Day 6811
The Southedge shifted South 3.4 meters. The Northedge shifted South 3.4 meters.
I wake up at the Southedge and hack at the frozen ground until it lets loose. My daughter packs the bedrolls. Rollers bring buckets down from the Northedge with hot earth and growth and I pray as they mix under my fingers. I plant my ten seeds, ten sprouts, ten saplings, and ten fruitlings neatly in the thawing ground. I look around to see my sisters doing the same.
My fingertips bleed, just a bit. Not as bad as yesterday. With some luck, these will grow until they’re staving off the Northedge.
It’s nice out today. I lift my eyes.
The view across the Southedge is clear as clean ice now, while everything off the Northedge swims in the heat shimmer, like always. The Rollers forgot a tent, I can see. The wood rods are just catching fire as the canvas curdles under itself. Just out of reach. Shame to whoever called that home, I’m not positive we have a spare.
My daughter runs to help the morning Rollers move town. I don’t mind. She doesn’t have the thumb for growing anyway. I test the ground levels. She smiles, helping the old folk with their daily steps. Her heart-shaped locket hangs from her neck, catching the light. I think she needs the work that’ll keep her in the center. Being too close to the Southedge makes her nervous, being at the Northedge makes her sweat.
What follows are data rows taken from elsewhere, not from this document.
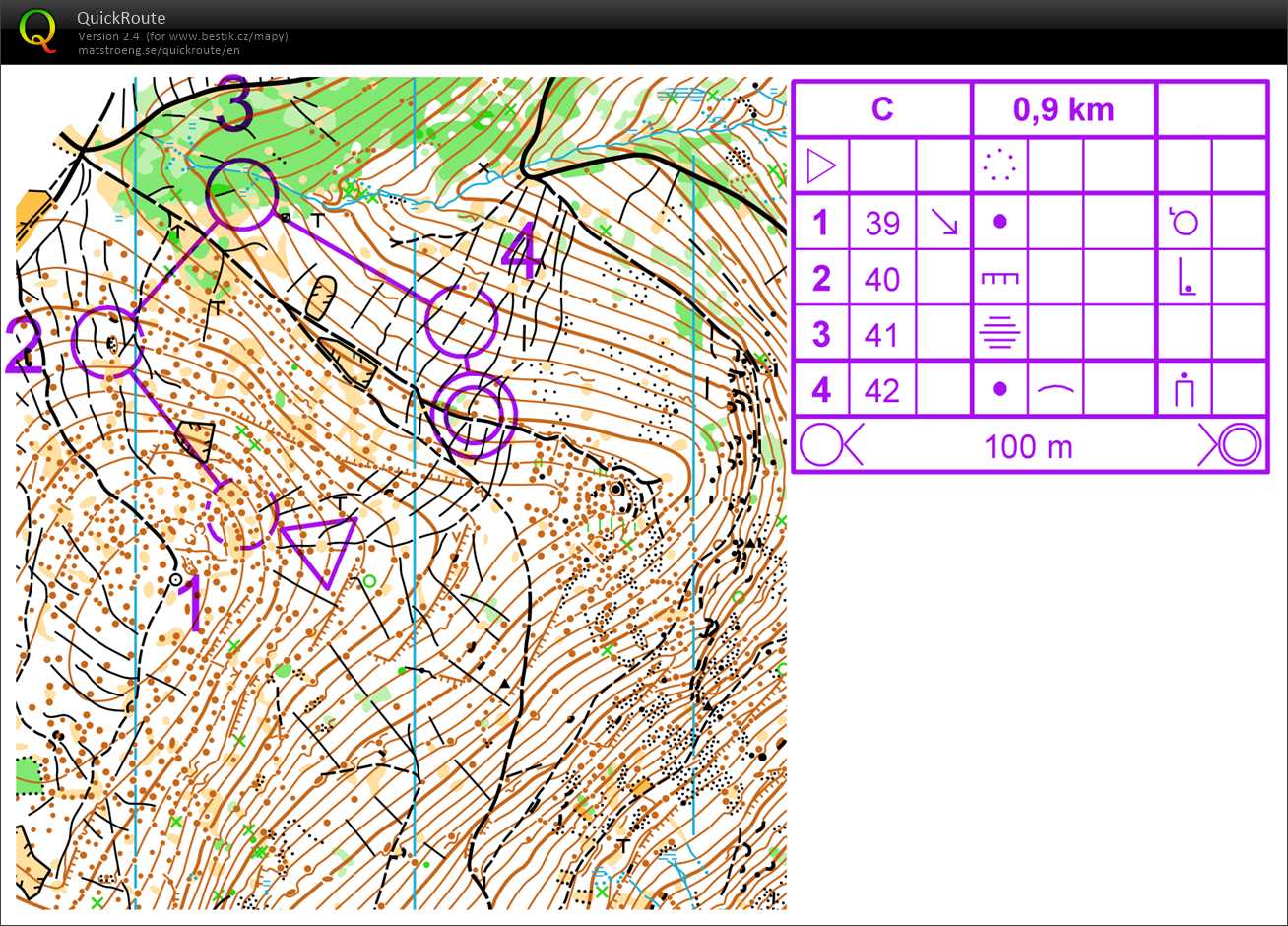Image resolution: width=1288 pixels, height=926 pixels.
Task: Select control code 39 cell
Action: pyautogui.click(x=882, y=223)
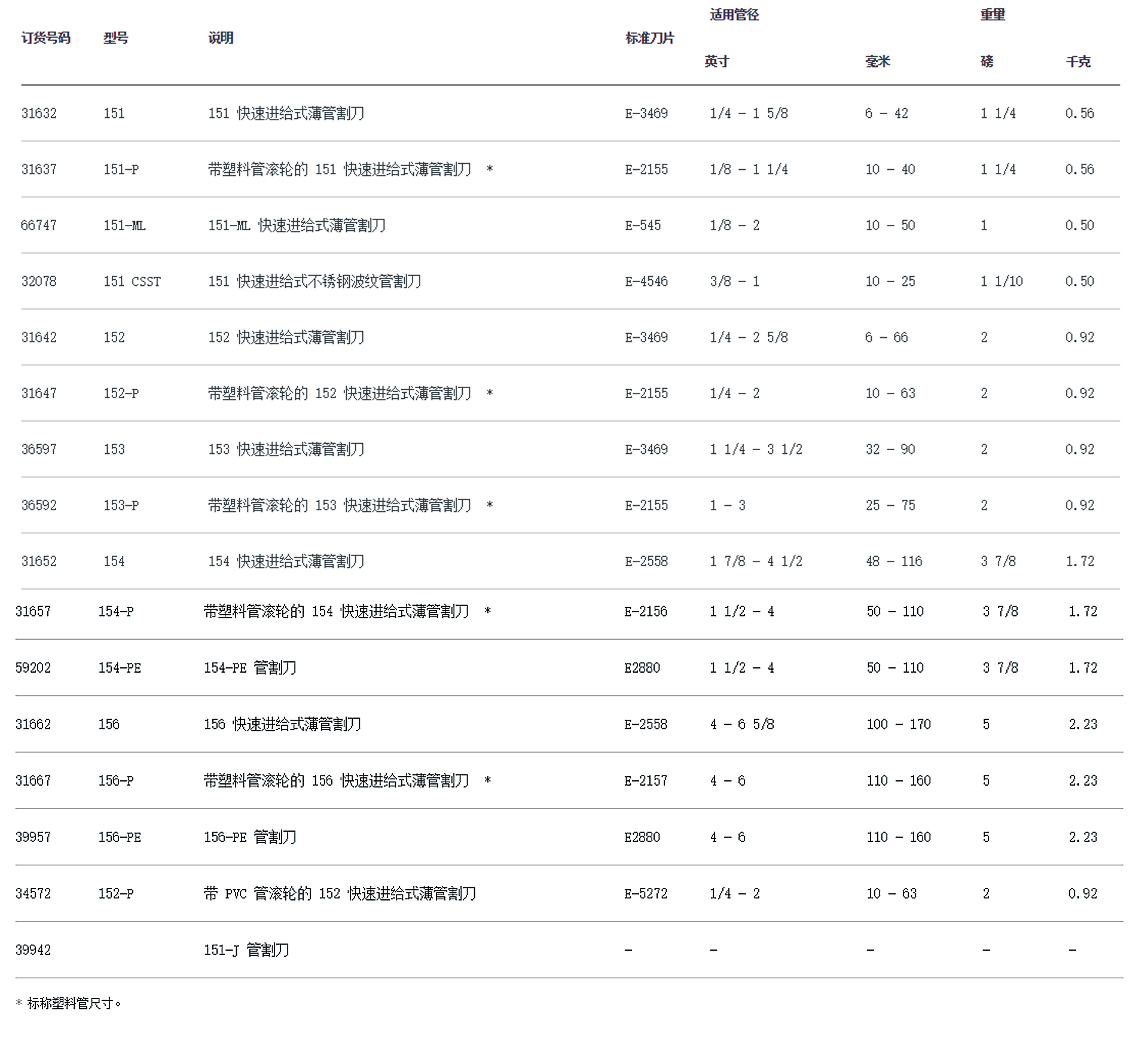The height and width of the screenshot is (1041, 1148).
Task: Click the 说明 column header
Action: (221, 38)
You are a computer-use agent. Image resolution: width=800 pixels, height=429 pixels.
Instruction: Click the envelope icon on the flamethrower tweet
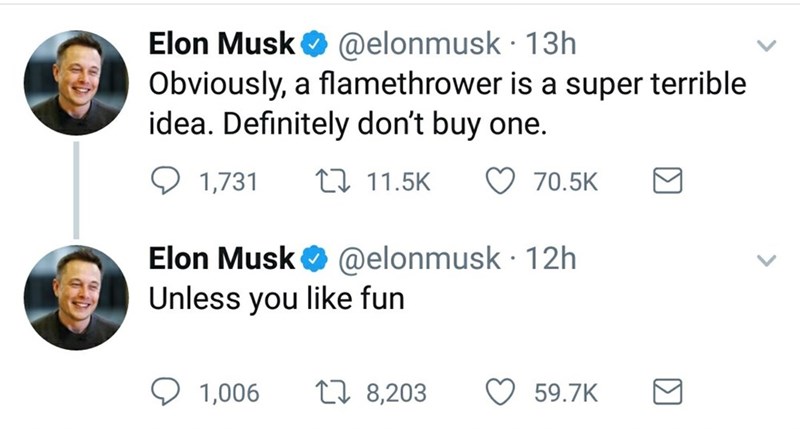[666, 182]
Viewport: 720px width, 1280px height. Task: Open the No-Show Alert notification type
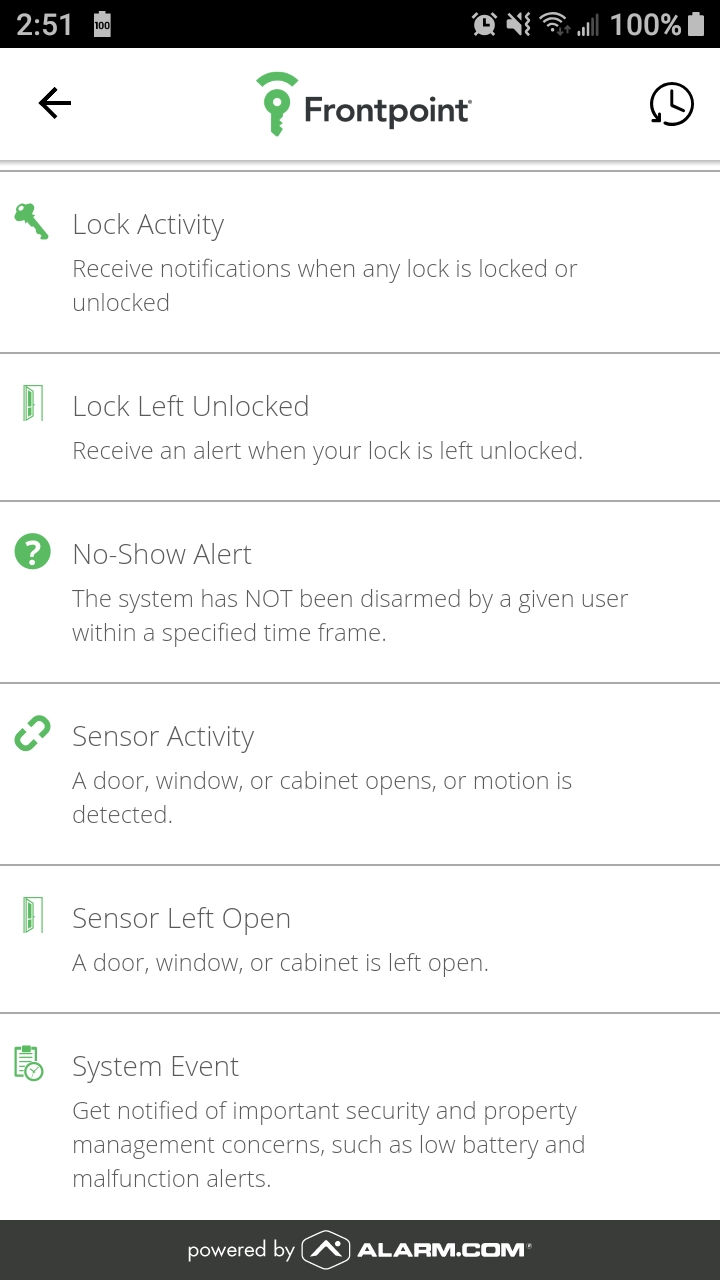pos(162,554)
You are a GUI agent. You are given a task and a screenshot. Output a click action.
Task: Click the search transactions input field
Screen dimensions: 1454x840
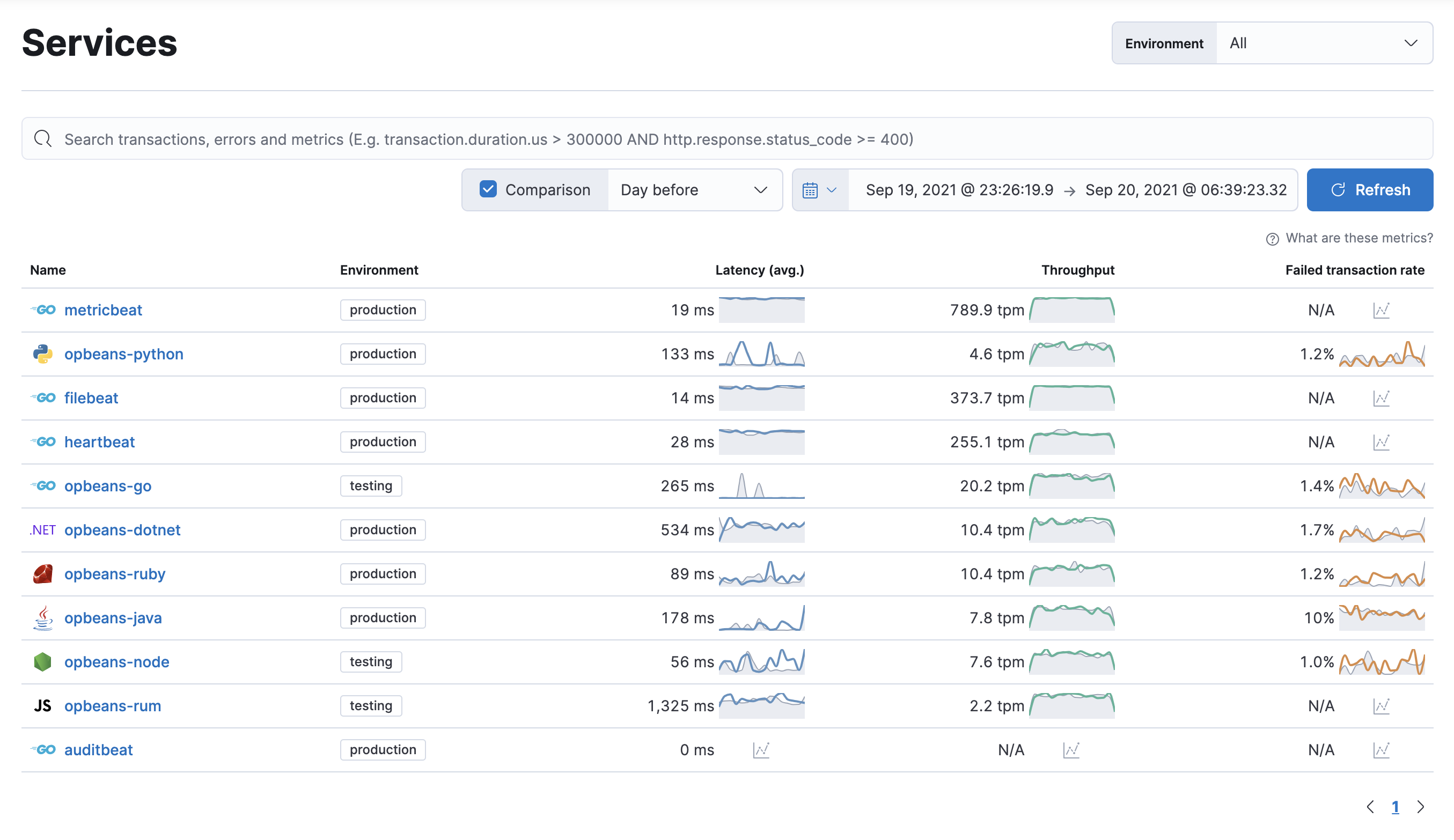tap(727, 139)
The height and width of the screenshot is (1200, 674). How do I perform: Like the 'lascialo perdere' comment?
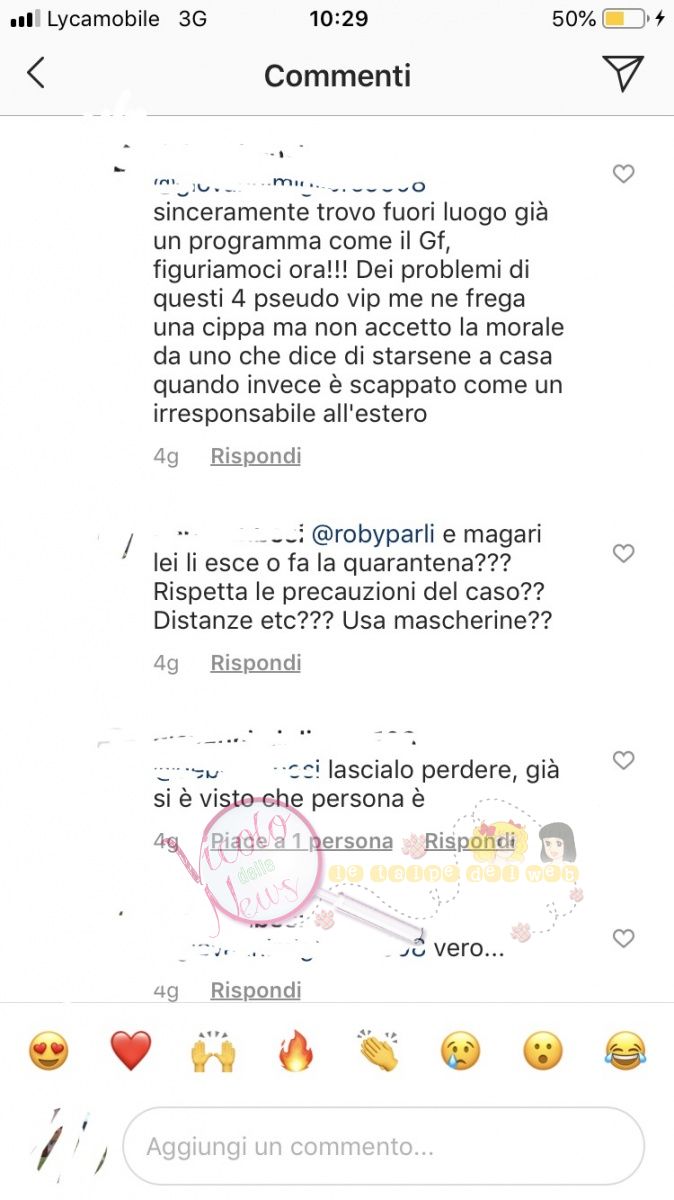point(623,761)
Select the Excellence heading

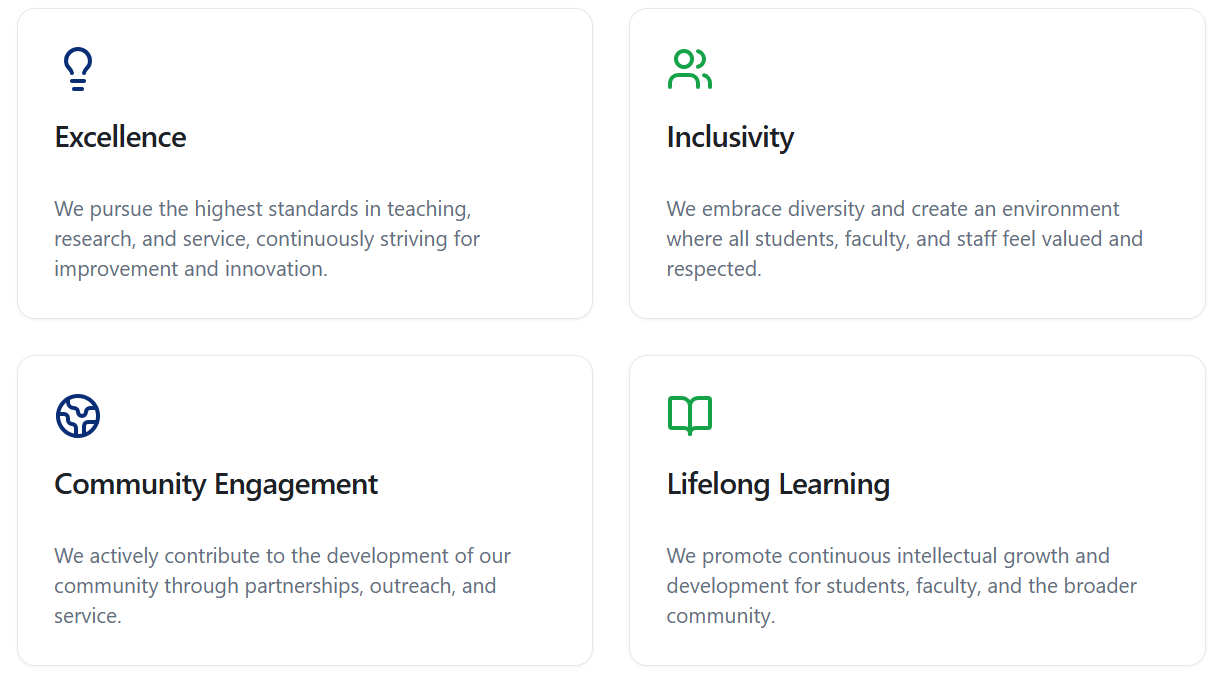tap(120, 137)
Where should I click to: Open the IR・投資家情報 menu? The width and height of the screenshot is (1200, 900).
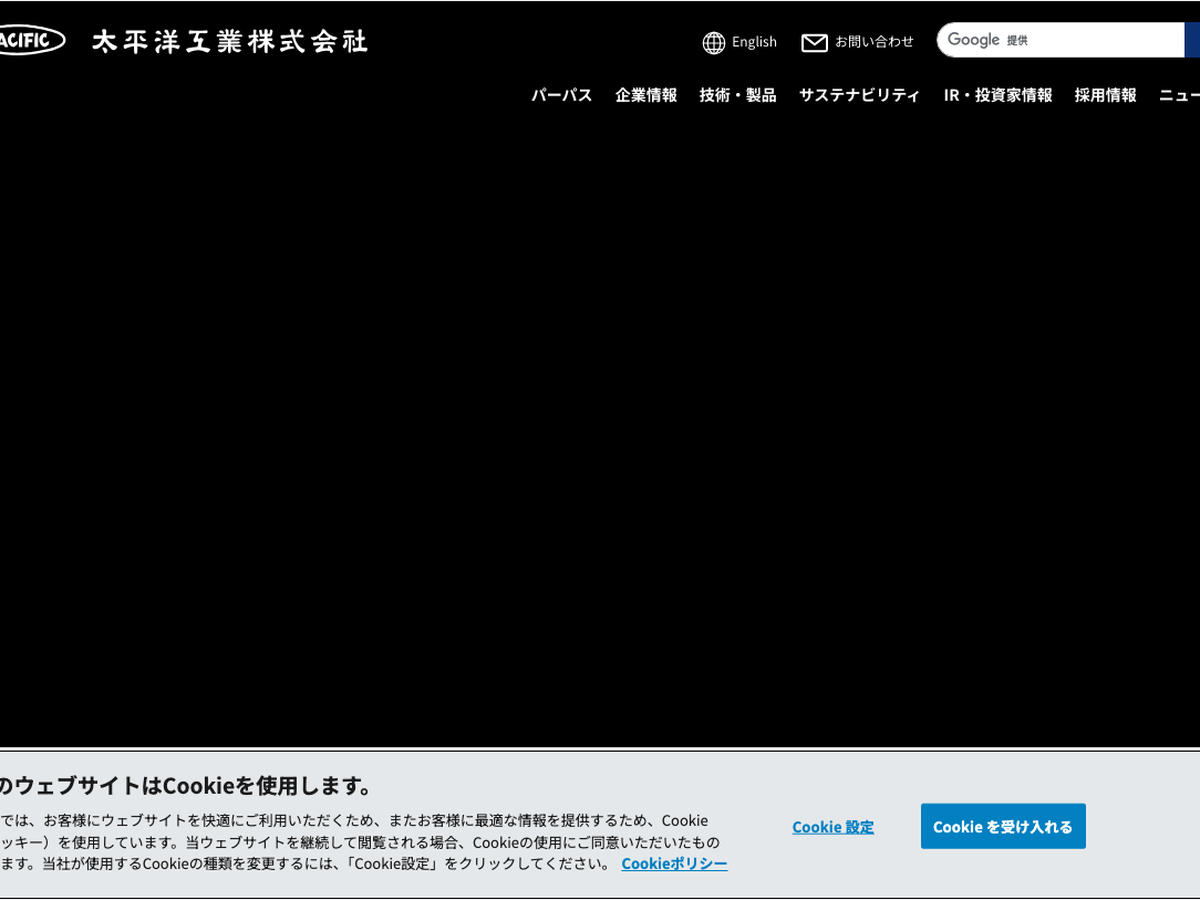pos(998,95)
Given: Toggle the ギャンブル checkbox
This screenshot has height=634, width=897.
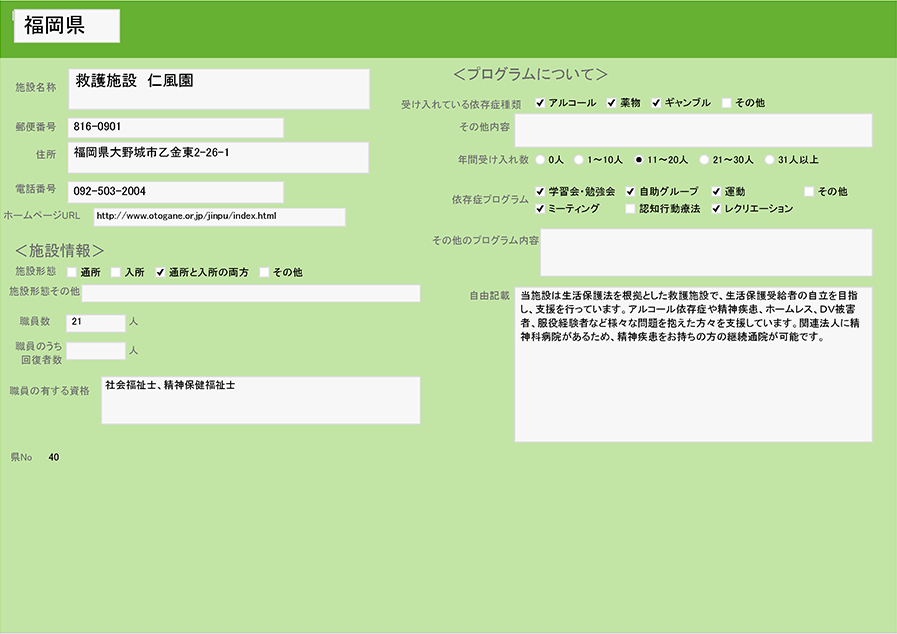Looking at the screenshot, I should 657,103.
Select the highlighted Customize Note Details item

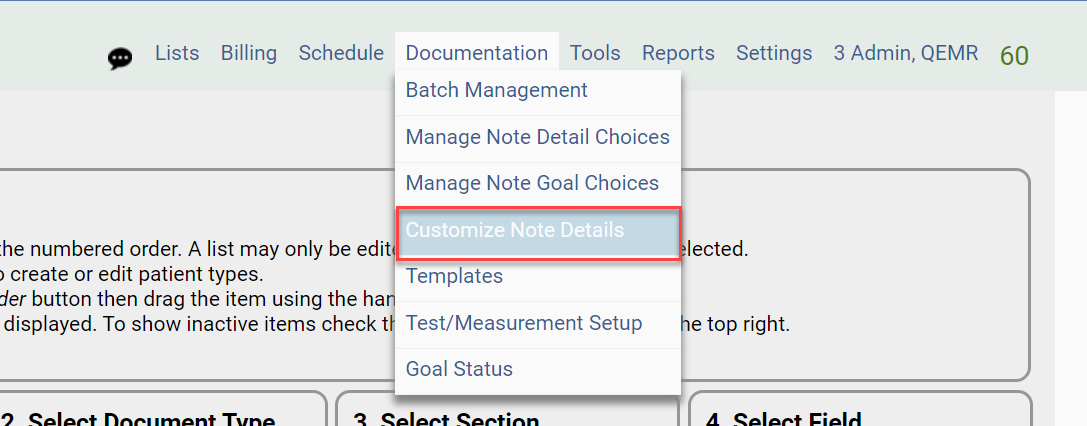515,230
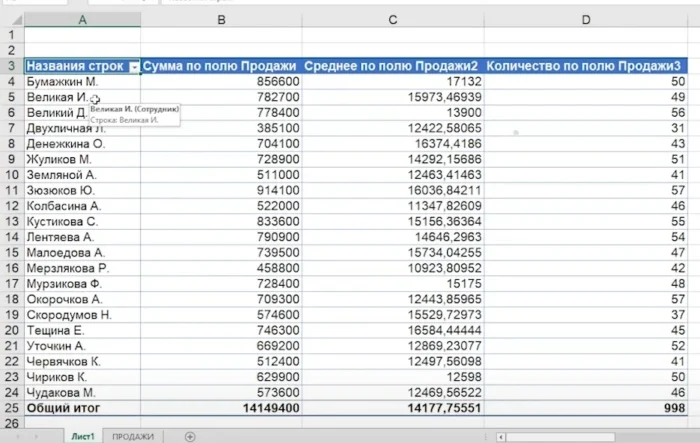Image resolution: width=700 pixels, height=443 pixels.
Task: Select column B header
Action: pos(221,20)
I can’t blame her, I used to be the same way.
About 5 kilometers South, the elevation kicks up at the base of a mountain range. It’s been talk of the town since it came into view after the snowstorm. All day, I hear the Routers fighting on whether we stay the course South, or spend our active hours moving East to see if we can out-walk the range. There may even be another town out further East. Sometimes we see thin smokes over that way. Could be cooking, could just as easily be brushfire.
The last Reporters we sent laterally never came back. Just saying.
Then again, if we don’t have enough time to gather all our bedding before the edges shift, adding climbing and scaling to the equation doesn’t seem too prudent either.
West of us is just as bad as North or South, we’ve learned. Last year, under similar duress, we hustled West along the skewed tropic until we pressed our luck a little too far. We managed to skirt around the mountain, but we weren’t expecting the salt marsh. Recently frozen, soon-to-be-boiling. We lost a sister, wading through that hell.
I tamper the soil around the saplings, thankful for dirt. I walk the rows and rub the fruitling’s waxy leaves. It’s stark, the green against the gray. When I’m weak, I wonder when this daily crop rotation will run its course, when we’ll start walking on salt. But for now, the right mix of border soils has been holding the pH steady and the rain comes like clockwork.
My daughter says that something has been bothering her. When she tells me about how one of the Reporter’s sons has been acting strange, she tugs on her necklace, holding the heart tight in her tiny fist. I don’t completely understand her concern, but I comfort her nonetheless.
A new, young Router comes to me in the evening. He asks, very sternly, mind you, how much crop we’d lose if we stayed the course South. I ask if he means over the mountain. He says yes, sternly still. I tell him we’d have to start saving grain last week if we were more than a few days off the ground. He looks bleak before he steels himself and whips around, sending up dust under his boot. I admit, I’m curious to double back East. To see if those thin smokes end in a planned woodfire, if a town has made it as far South as we have.
I walk through the garden rows and save the dead stems. I put the pan out for rain. I watch my daughter jump in circles with my sister’s son.
Day 6812
The Southedge shifted South 3.4 meters. The Northedge shifted South 3.5 meters.
I wake up at the Southedge. My sisters wake with me.